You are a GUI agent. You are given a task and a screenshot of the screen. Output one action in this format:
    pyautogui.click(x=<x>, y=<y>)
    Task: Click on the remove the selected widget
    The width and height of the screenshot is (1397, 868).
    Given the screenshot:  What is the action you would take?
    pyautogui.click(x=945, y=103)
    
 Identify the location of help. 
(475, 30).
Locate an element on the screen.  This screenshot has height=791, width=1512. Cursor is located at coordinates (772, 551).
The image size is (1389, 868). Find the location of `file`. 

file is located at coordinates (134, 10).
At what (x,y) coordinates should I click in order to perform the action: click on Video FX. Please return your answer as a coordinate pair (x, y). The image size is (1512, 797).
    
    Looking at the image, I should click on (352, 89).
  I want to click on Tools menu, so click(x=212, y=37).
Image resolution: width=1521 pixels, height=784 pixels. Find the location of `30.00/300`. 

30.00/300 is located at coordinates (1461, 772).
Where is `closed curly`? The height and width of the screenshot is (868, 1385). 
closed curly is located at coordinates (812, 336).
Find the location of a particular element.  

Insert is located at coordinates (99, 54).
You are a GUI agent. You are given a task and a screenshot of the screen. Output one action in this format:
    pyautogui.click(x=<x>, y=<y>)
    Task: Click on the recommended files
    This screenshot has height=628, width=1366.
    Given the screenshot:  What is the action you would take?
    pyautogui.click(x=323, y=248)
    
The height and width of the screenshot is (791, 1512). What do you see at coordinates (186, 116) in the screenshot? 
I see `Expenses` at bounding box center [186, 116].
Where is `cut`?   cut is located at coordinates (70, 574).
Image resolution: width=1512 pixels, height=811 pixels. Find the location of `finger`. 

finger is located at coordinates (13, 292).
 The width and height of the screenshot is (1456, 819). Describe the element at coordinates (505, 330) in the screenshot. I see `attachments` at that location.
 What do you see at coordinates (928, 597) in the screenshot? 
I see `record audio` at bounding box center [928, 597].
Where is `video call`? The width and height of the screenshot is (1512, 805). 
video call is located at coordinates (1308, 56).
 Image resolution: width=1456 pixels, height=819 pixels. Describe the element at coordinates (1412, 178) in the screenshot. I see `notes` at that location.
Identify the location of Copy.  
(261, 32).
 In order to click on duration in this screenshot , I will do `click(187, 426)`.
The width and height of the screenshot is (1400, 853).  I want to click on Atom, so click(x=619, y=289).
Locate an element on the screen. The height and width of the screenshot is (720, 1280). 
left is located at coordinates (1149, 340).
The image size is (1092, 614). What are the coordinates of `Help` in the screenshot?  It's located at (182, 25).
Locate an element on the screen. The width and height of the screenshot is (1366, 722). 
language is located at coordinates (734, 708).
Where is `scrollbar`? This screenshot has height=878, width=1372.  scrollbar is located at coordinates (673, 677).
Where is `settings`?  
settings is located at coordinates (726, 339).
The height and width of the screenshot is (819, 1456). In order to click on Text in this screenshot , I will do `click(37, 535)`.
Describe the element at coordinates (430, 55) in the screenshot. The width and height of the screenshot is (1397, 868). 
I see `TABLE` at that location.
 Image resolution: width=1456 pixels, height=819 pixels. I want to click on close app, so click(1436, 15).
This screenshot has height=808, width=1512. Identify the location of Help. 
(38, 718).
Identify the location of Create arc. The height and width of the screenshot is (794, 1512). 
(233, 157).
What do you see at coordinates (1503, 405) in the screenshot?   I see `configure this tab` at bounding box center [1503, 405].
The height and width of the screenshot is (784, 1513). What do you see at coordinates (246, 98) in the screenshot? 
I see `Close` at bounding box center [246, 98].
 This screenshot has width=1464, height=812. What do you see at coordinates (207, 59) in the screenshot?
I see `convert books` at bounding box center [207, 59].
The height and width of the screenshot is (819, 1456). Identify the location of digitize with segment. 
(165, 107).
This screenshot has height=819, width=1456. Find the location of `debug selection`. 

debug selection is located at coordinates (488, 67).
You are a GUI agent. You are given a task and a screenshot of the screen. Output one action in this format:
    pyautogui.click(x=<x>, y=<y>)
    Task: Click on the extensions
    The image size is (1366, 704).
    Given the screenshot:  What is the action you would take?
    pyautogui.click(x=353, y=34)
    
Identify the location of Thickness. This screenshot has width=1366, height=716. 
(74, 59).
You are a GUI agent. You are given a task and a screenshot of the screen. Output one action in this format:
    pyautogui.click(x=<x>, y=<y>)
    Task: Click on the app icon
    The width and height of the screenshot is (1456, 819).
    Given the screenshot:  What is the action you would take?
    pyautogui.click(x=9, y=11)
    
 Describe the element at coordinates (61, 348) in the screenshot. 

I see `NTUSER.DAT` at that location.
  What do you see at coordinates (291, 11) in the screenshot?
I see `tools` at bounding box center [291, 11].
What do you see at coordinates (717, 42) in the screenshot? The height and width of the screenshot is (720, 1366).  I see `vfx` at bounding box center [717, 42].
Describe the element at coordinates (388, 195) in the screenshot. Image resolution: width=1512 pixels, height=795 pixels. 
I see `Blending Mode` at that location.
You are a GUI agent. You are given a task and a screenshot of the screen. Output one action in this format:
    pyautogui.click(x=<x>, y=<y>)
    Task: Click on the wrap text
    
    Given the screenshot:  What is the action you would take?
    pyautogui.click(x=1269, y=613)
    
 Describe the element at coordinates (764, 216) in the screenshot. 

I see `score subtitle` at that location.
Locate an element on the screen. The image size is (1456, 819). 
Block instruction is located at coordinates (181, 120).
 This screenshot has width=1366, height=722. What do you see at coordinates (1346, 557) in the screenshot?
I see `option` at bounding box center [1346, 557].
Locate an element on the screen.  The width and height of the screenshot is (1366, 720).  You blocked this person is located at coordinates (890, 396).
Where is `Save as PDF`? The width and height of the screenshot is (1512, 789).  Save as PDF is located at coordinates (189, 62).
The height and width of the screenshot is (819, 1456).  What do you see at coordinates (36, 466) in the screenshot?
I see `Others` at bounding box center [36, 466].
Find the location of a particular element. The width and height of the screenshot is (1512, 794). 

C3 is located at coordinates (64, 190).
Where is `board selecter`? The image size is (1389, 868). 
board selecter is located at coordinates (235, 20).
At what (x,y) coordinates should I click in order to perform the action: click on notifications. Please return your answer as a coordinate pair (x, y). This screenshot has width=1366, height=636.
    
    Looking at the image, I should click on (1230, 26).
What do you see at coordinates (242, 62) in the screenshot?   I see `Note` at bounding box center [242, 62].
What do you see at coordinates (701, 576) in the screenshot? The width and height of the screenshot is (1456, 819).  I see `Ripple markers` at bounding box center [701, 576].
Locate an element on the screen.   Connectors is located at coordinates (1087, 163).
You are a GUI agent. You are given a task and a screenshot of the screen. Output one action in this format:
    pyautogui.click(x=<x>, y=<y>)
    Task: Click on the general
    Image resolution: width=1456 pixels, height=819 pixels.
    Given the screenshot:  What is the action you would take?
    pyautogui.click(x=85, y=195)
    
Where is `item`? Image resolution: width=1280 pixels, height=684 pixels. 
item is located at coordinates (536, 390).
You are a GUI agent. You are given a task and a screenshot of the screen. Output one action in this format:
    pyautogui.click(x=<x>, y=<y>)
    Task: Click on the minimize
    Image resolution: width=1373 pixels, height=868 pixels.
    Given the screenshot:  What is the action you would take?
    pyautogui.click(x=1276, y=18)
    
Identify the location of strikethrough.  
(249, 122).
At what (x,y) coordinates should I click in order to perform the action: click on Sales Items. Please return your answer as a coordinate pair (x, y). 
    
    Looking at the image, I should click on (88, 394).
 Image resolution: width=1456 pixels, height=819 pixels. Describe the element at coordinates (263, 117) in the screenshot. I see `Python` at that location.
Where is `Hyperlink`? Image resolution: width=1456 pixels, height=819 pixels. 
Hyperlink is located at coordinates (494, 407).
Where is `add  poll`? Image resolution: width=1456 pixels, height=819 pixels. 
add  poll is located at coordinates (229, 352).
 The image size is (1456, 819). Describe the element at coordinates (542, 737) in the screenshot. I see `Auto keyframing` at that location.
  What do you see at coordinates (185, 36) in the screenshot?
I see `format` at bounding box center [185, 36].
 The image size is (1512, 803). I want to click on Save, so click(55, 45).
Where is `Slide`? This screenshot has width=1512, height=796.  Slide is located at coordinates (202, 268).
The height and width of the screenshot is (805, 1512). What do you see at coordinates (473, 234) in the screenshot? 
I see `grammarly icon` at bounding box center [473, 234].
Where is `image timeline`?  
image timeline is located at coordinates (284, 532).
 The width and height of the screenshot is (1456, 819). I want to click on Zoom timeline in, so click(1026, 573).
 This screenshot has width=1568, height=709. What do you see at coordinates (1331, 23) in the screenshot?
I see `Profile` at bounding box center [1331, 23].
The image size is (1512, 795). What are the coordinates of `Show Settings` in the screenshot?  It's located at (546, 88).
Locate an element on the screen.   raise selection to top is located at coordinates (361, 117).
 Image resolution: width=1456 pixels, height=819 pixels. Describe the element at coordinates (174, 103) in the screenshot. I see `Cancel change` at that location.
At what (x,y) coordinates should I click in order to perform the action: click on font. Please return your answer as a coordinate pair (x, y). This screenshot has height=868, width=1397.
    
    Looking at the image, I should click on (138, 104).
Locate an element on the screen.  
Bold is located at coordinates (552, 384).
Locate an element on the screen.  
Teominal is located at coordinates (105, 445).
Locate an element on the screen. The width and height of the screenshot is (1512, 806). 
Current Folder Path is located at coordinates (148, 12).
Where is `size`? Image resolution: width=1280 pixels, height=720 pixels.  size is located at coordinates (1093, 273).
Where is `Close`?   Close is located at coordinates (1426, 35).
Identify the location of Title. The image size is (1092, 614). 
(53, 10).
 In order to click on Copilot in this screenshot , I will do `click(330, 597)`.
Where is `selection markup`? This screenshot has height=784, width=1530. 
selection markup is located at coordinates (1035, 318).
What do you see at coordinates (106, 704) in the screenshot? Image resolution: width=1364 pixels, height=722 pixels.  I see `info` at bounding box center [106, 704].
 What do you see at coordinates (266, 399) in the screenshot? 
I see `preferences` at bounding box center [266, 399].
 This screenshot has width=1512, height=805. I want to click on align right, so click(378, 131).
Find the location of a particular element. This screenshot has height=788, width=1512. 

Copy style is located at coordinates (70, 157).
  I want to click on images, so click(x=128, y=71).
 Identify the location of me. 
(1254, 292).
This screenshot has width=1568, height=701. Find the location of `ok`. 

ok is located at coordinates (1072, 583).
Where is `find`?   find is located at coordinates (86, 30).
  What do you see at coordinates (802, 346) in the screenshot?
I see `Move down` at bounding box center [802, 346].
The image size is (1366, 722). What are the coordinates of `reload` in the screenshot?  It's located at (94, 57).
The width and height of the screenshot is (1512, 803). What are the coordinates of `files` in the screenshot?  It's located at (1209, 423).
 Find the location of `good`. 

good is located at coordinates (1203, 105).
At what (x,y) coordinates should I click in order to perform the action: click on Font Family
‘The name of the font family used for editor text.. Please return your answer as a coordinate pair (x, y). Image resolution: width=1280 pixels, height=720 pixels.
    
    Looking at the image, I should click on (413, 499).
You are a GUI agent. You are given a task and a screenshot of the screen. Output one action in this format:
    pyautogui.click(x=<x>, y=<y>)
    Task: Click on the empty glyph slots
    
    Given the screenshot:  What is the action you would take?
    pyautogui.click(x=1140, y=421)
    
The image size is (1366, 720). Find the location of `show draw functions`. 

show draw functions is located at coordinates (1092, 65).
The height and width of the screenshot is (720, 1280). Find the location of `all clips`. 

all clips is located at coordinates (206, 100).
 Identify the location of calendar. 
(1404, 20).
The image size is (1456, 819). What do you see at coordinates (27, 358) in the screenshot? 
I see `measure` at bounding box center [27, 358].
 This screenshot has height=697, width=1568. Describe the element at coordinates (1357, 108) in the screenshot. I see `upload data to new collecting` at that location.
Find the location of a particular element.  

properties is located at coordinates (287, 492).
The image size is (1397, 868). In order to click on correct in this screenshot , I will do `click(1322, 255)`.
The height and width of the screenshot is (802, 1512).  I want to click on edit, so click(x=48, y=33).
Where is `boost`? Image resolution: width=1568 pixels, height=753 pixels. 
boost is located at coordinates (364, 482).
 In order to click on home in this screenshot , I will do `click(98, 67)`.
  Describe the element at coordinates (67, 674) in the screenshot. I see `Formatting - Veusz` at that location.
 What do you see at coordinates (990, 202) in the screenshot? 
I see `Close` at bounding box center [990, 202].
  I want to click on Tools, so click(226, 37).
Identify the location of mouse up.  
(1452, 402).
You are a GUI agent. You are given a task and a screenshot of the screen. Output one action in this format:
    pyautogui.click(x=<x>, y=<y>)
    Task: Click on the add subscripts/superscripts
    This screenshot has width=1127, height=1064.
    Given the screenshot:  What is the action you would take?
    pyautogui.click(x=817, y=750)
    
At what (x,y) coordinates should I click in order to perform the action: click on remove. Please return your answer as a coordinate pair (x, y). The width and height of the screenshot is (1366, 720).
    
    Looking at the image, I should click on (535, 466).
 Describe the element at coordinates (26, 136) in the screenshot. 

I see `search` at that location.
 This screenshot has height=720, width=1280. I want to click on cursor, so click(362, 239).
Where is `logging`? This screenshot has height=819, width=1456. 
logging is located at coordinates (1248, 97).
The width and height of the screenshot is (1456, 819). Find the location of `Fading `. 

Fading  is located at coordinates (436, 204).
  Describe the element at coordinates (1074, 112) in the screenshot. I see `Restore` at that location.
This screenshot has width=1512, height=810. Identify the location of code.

> _Task brief_:
Can you quote the records word for word, starting at the very beginning and ending with the line that contains "pyautogui.click(x=945, y=103)"?

> _Task response_:
You are a GUI agent. You are given a task and a screenshot of the screen. Output one action in this format:
    pyautogui.click(x=<x>, y=<y>)
    Task: Click on the remove the selected widget
    The width and height of the screenshot is (1397, 868).
    Given the screenshot:  What is the action you would take?
    pyautogui.click(x=945, y=103)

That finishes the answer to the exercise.